やっぱ、すっげえ好きだ。
夜の魔法、再び。
「・・・じゃ、半分な。」 サンジはゾロへ左手用の手袋を渡した。自分には右手を残す。それからゾロの右手を自分の左手で握りしめた。「こうしたらいいんじゃねえ?」 へへへと照れた笑顔付。
ゾロは怒りの形相でサンジをにらんだ。
次の瞬間。
ぎゅううっと。
「いてえいてえいてえ!マジで何しくさってんだ、骨が折れる!!」
握力80キロ、リンゴも軽々握りつぶすと噂されるゾロの手で握られサンジは文字通り痛い目にあった。
「ふざけたこと、しやがるんじゃねえよ。」
ゾロは顔をそむけると、そのまま歩き出した。
それでもサンジの手袋を投げ捨てたりはしなかった。せめて左手だけでもゾロの手が温かいといい、とサンジは思った。
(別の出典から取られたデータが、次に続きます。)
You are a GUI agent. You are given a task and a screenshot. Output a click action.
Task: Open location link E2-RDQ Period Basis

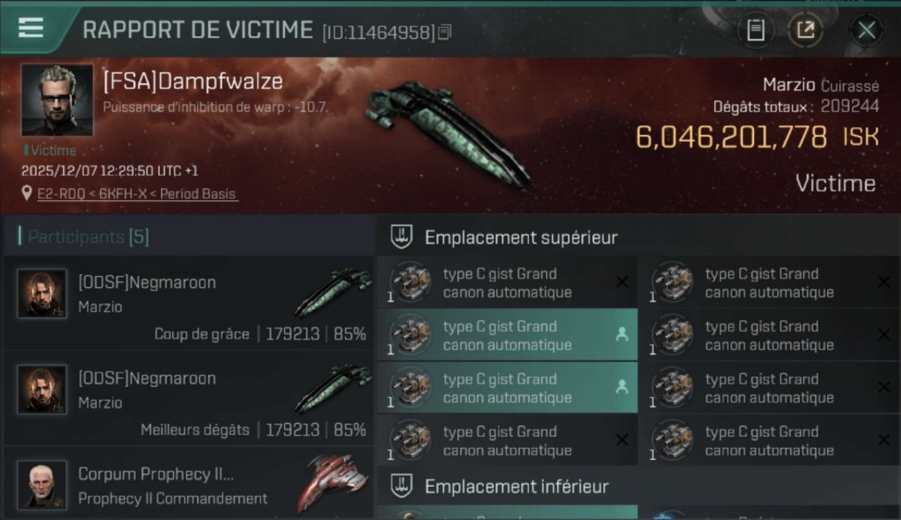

真夜中はとうに過ぎ気温がどんどん落ちてくる。冬の夜空は冴え冴えとすみわたり、都会の片隅であっても星がいくつも瞬いているのがみえる。明るい一等星の多い冬の夜空がゆっくりと西へと傾いてゆき、春の星座が上ってくる。そうして星空の移り変わりで時間の経過を知るのだ。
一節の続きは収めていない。